◆ **Data for analysis**:
*****
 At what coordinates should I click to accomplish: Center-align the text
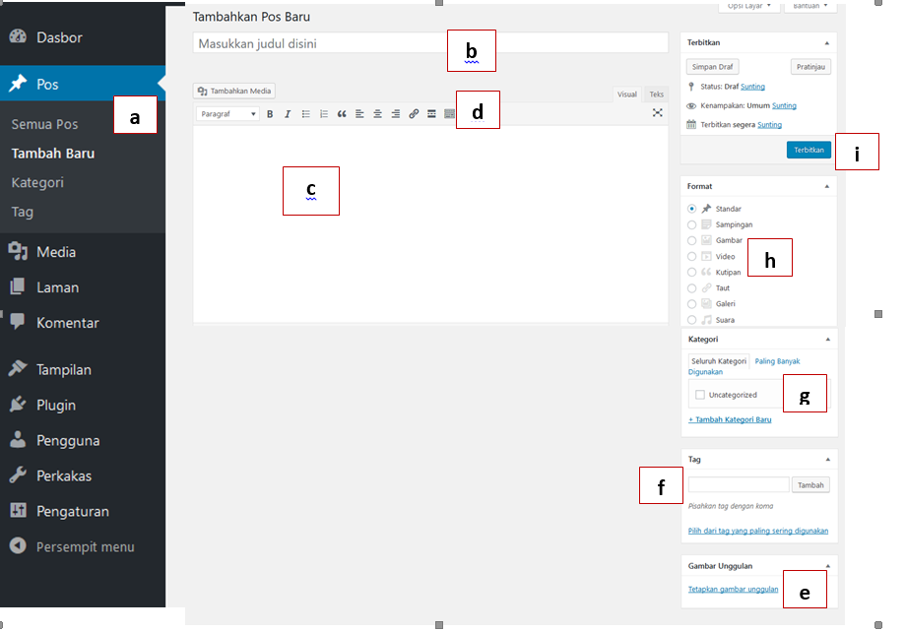point(377,114)
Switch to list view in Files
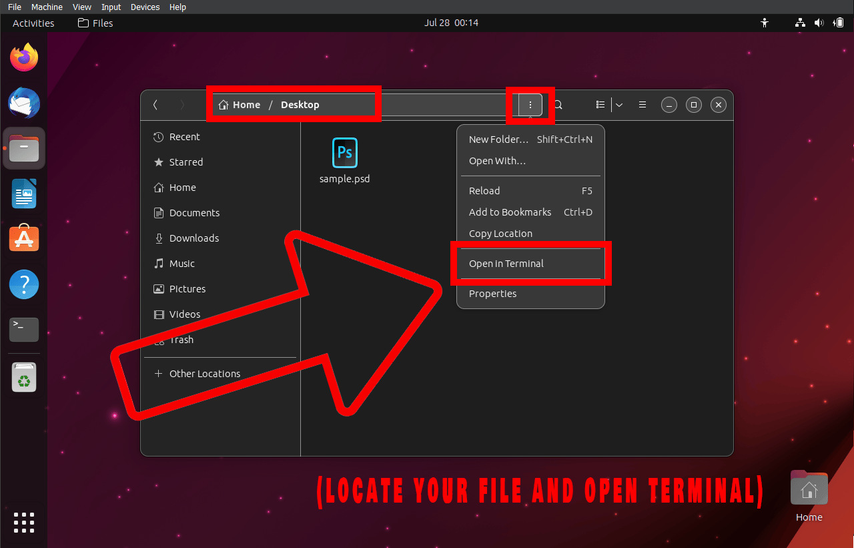Screen dimensions: 854x548 (x=600, y=104)
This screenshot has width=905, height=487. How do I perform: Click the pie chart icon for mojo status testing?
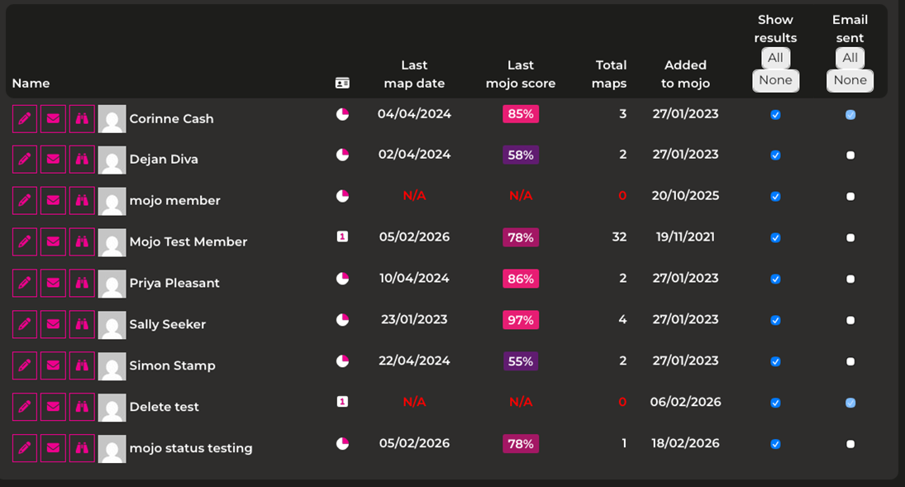tap(343, 443)
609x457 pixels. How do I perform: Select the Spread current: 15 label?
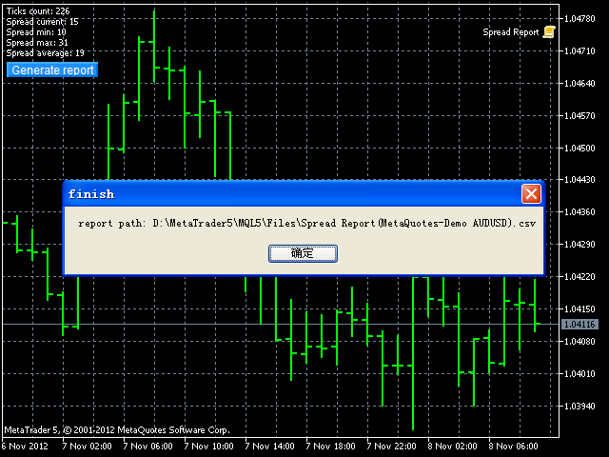click(x=43, y=22)
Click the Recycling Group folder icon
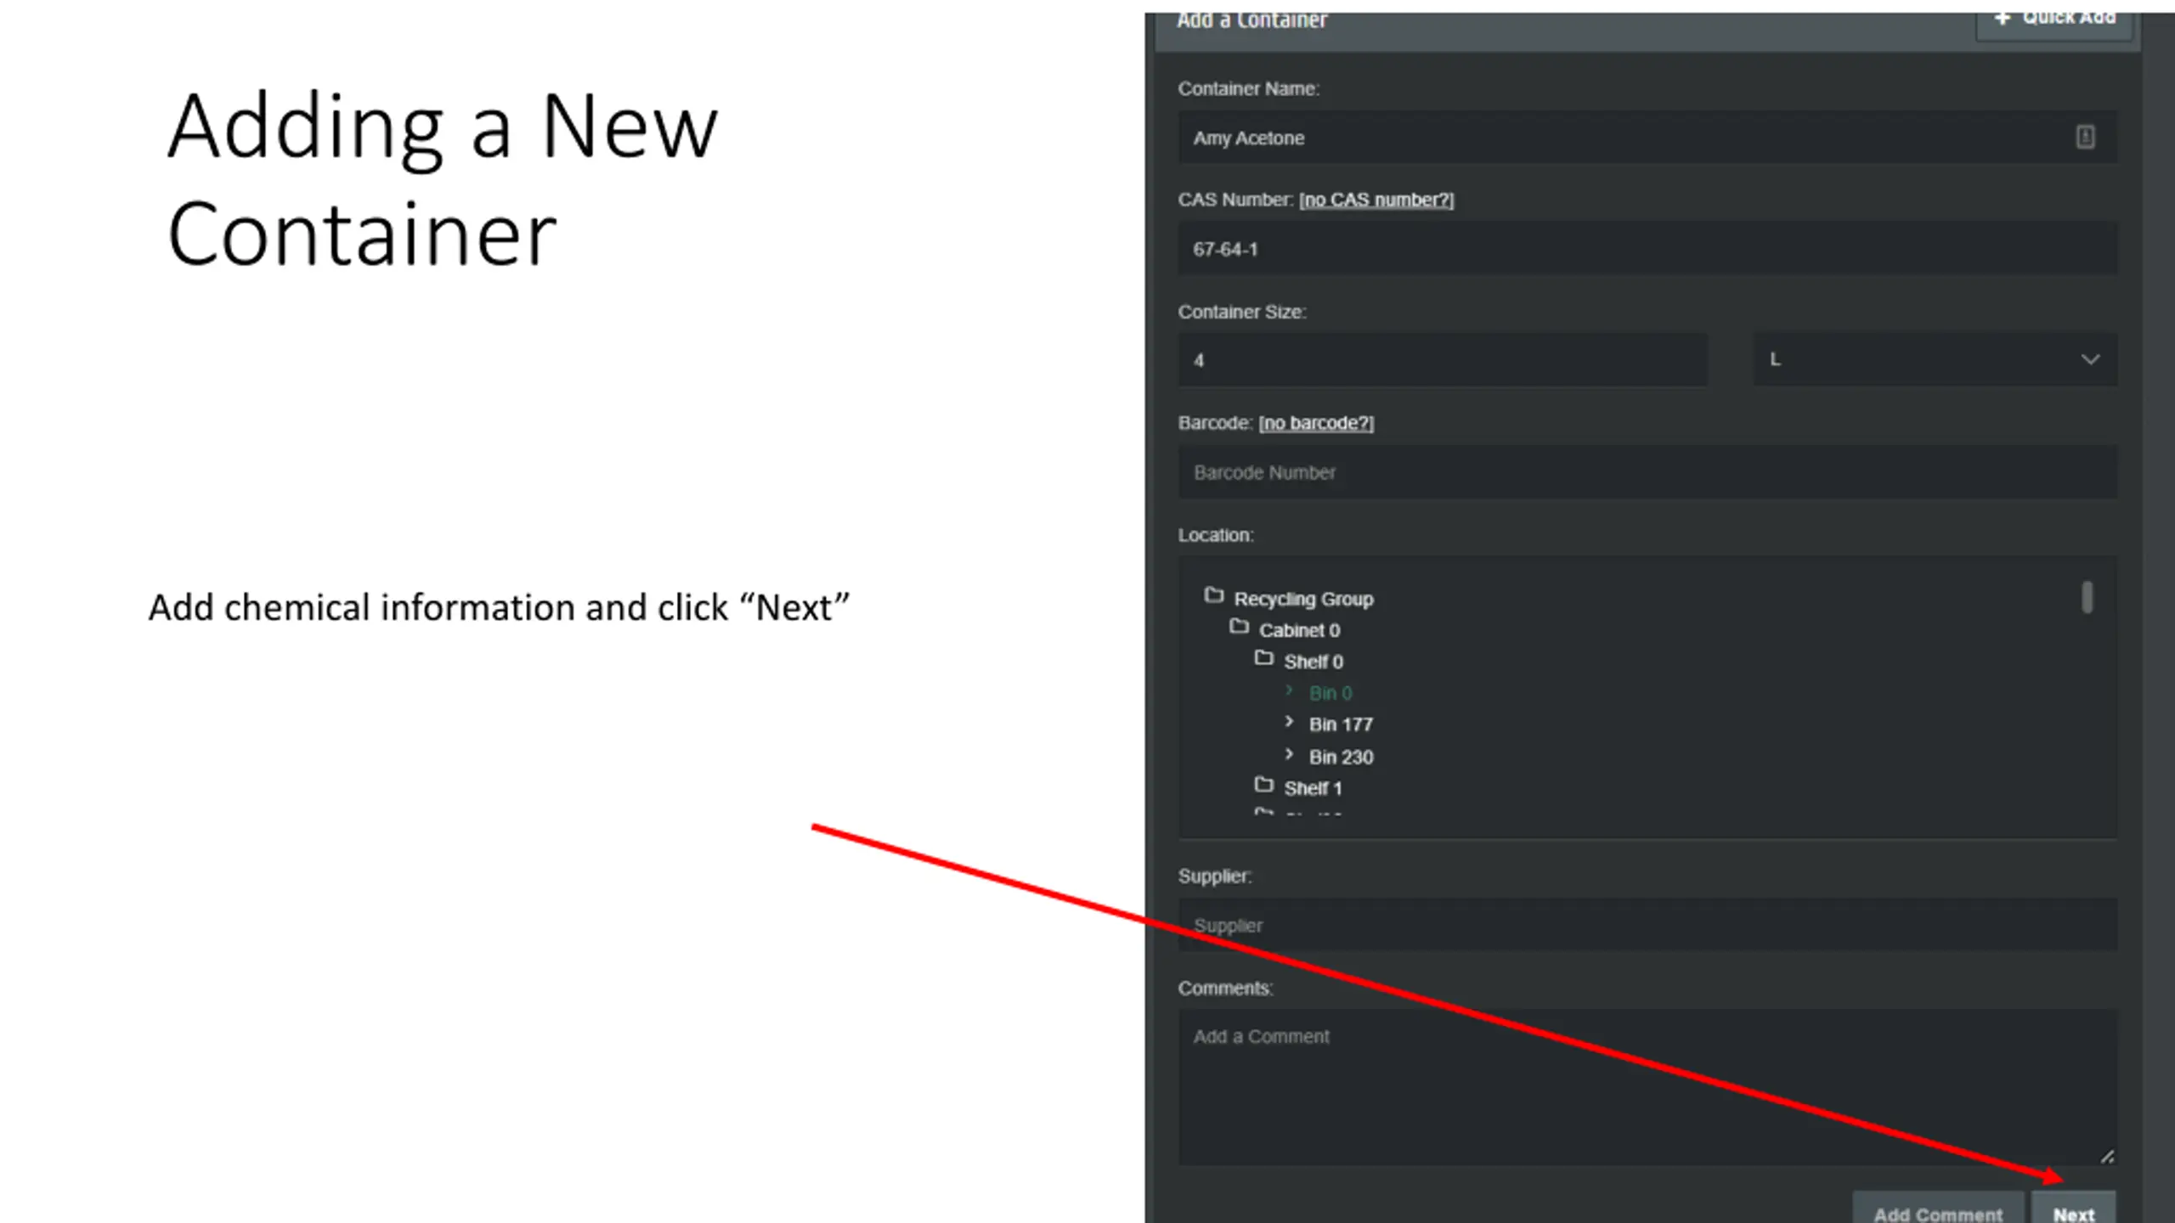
*****
◆ **Assignment**: Return all the data exactly, and keep the pictures out.

◆ **Solution for this exercise**:
 At what coordinates should I click to accomplish: Center-align the text
point(377,114)
Switch to list view in Files
Screen dimensions: 854x548 (x=600, y=104)
This screenshot has width=905, height=487. How do I perform: Click the pie chart icon for mojo status testing?
tap(343, 443)
609x457 pixels. How do I perform: Select the Spread current: 15 label?
click(x=43, y=22)
Click the Recycling Group folder icon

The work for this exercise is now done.